Open coding was conducted by recording all dog-directed behaviors displayed by handlers that were observed during the 10-min video. This process was conducted until a thorough list of behaviors were accumulated and no new dog-directed behaviors arose. Next, axial coding was conducted to determine relationships between the behaviors identified during open coding. Initial categories of handler behavior were created, including physical contact directed to the dog (i.e., petting, restraining the dog by the body, by the leash, or by the collar, grooming, kissing, and physical commands), handler postural state (i.e., sitting on a chair, sitting on the floor, walking, or standing), and handler verbalizations directed towards the dog were coded (i.e., verbal commands, praise, corrections, and neutral talking).
Behaviors were coded as either duration or frequency depending on the nature of the behavior. Behaviors that occurred as brief events, such as when the handler gave their dog a command, were coded as frequency, whereas behaviors that occurred over a longer period of time, such as standing, were coded as duration. The duration of time in which the handler was not visible in the camera frame was coded as out of view and substracted from the final video duration. The proportion of time spent performing a duration behavior was calculated by dividing the number of seconds performing the behavior out of the total duration of visible time. Similarly, the frequency of a behavior was divided out of the total duration of visible time to calculate the number of times a behavior was performed per visible minute.
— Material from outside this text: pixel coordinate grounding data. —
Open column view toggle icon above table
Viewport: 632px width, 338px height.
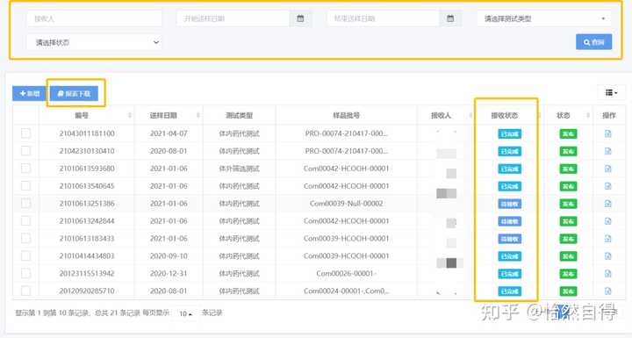[x=611, y=93]
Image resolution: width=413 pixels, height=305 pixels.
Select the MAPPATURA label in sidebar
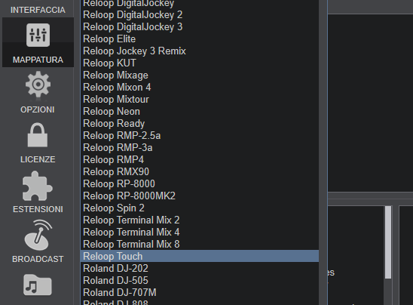pos(38,60)
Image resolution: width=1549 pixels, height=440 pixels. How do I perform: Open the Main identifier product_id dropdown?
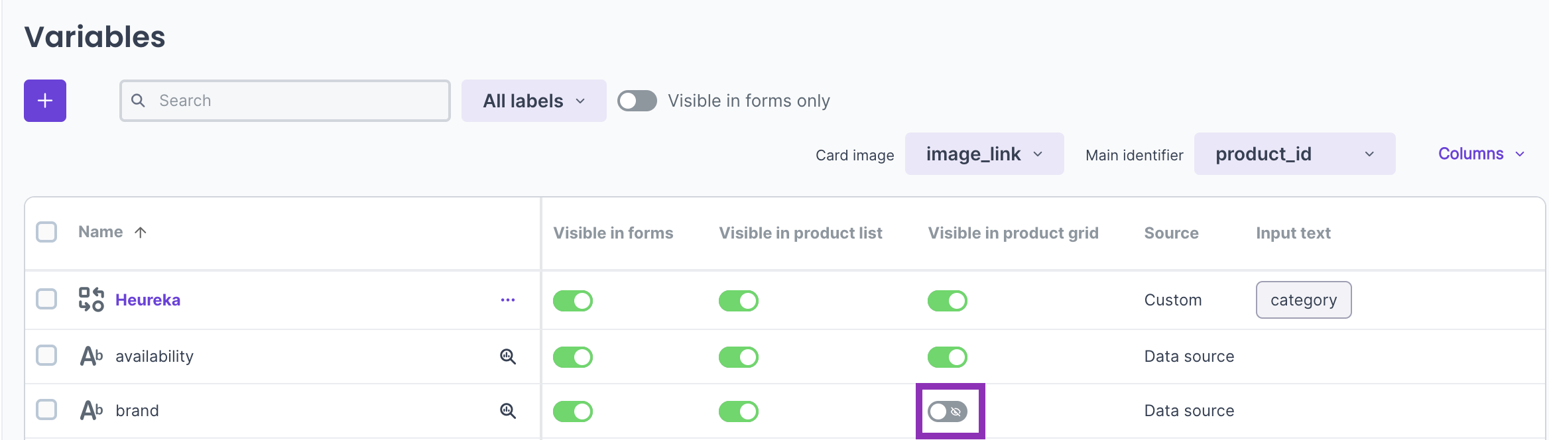(1294, 154)
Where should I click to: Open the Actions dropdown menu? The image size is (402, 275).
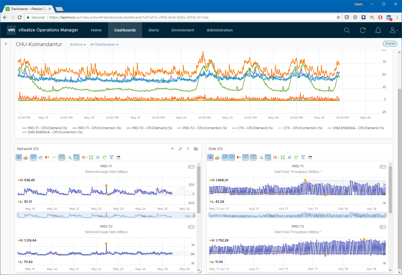(78, 45)
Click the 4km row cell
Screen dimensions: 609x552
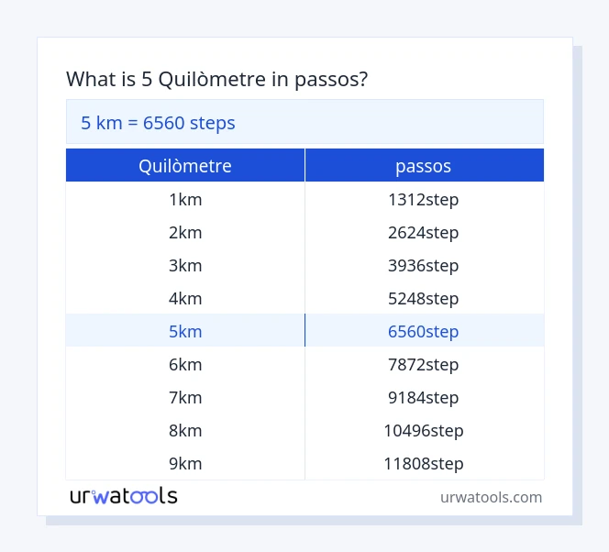[185, 298]
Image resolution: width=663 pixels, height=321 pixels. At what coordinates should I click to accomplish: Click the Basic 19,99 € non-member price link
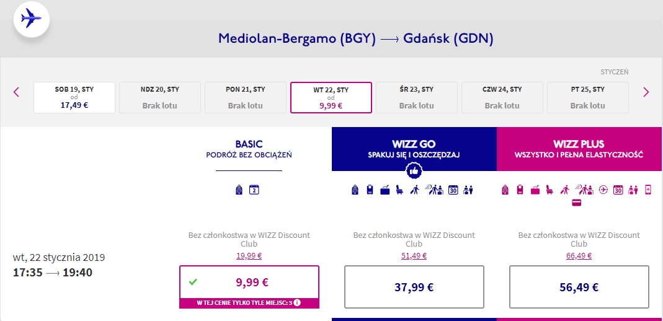pyautogui.click(x=249, y=256)
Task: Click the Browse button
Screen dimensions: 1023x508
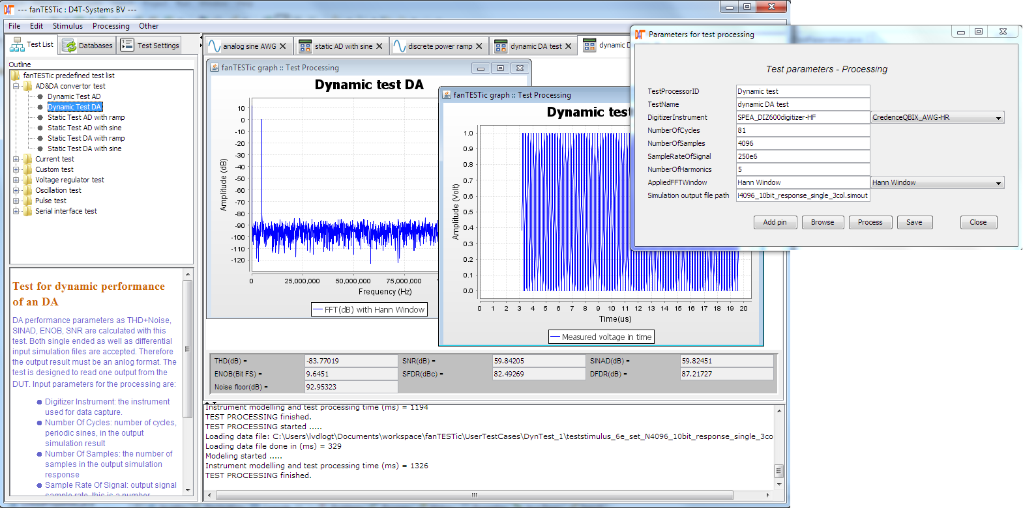Action: point(822,222)
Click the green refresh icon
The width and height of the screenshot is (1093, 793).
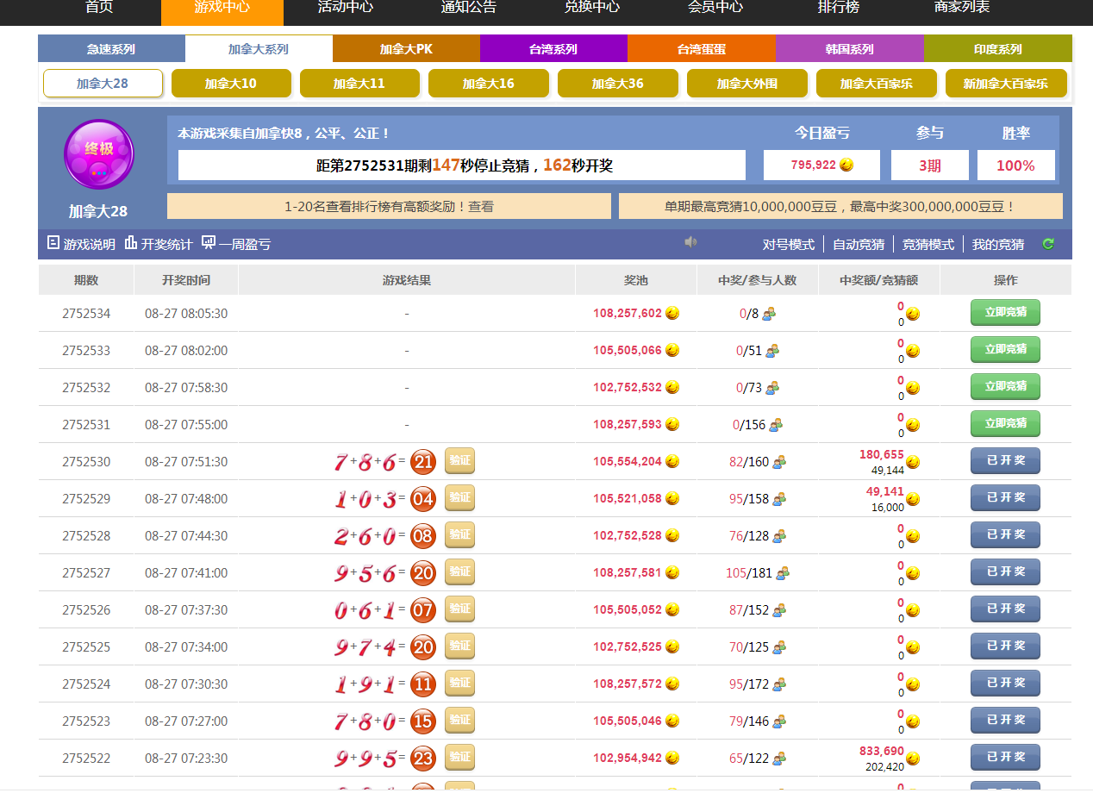(x=1048, y=244)

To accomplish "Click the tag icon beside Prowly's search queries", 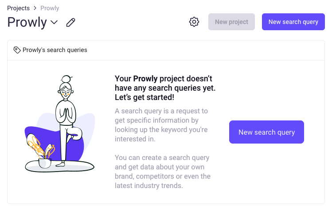I will [x=17, y=50].
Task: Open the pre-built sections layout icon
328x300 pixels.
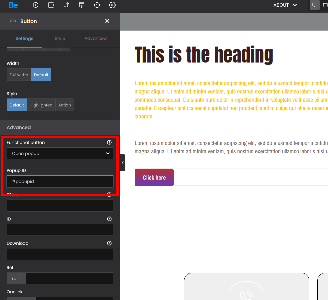Action: tap(51, 5)
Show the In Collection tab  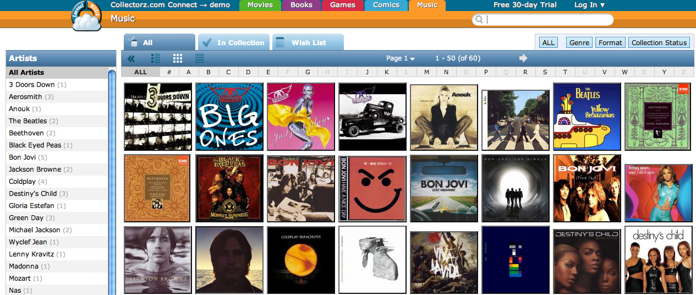[x=233, y=42]
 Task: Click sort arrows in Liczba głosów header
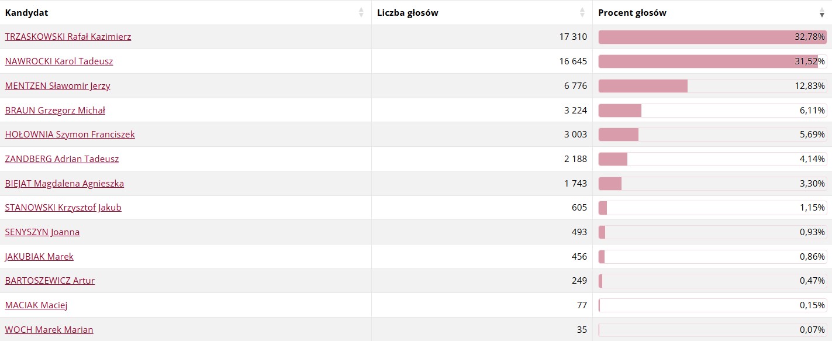click(582, 13)
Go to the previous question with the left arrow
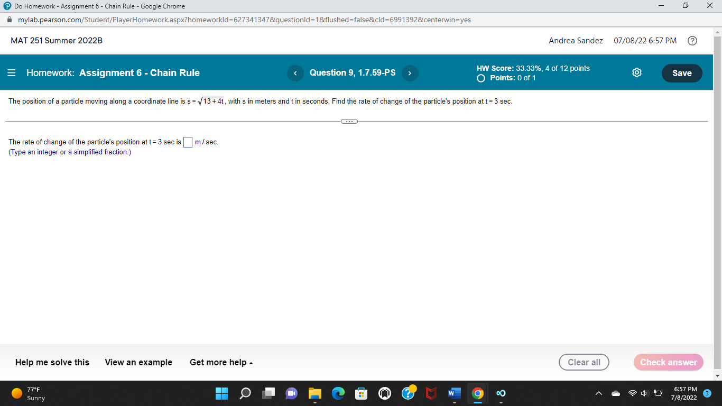Image resolution: width=722 pixels, height=406 pixels. (x=295, y=73)
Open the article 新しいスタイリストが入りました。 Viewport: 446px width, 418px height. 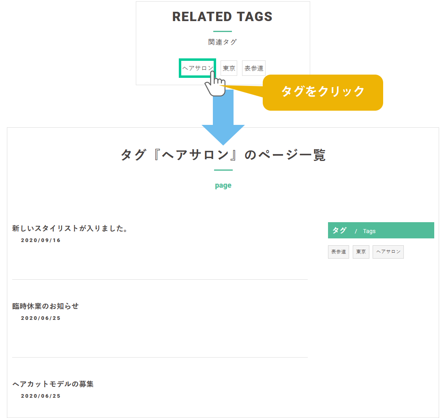(x=70, y=229)
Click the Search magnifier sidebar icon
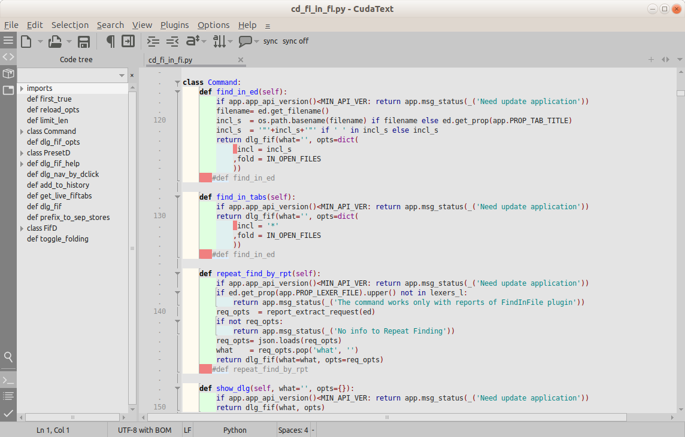This screenshot has width=685, height=437. (x=8, y=357)
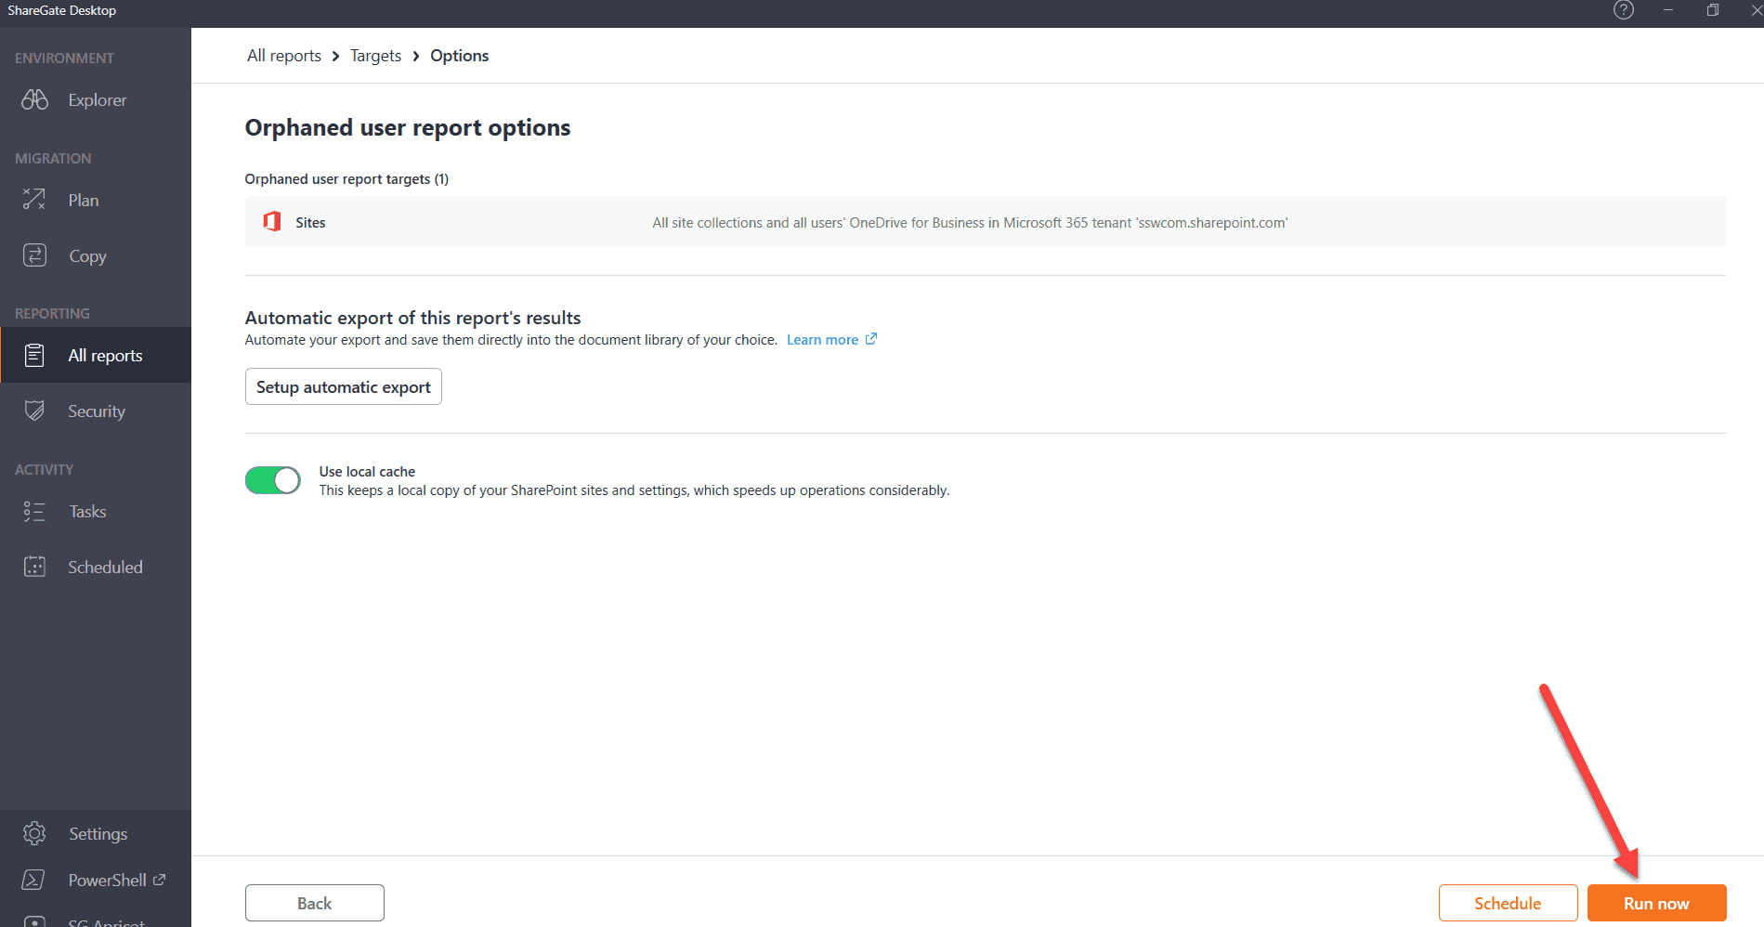Follow the Learn more link
This screenshot has height=927, width=1764.
[x=823, y=340]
Behaviors were coded by 5 trained coders and reliability was assessed at regular intervals. Handler postural state had a final reliability score of 0.92, while handler physical contact had a reliability score of 0.84, and handler verbal contact had a reliability score of 0.87.
To determine if there was a difference in the duration or frequency of handler behaviors before and during student interaction, we conducted Wilcoxon signed-rank tests. Since assumptions of normality and homonogeneity of variance of difference were not met, this non-parametric test was used specifically to consider the dependency within samples. Normal approximation was used to calculate effect sizes using the Wilcoxon statistic (W
+, the sum of the ranks of the positive values) since the sample size of each group was greater than 10 [
18]. According to Mann and Whitney [
19], normal approximation has been acknowledged as appropriate for small sample sizes, as the distribution of the Wilcoxon statistic approaches normality even in samples sizes as low as 8. Effect size is reported as a common language effect size statistic (r), or the proportion of cases (matched pairs) in which the percent of behavior is greater during student interaction compared to percent of behavior before student interaction. This statistic was calculated by dividing the number of positive ranks out of the total number of pairs. Ties (i.e., duration was equal before student interaction and during student interaction) were removed from the total.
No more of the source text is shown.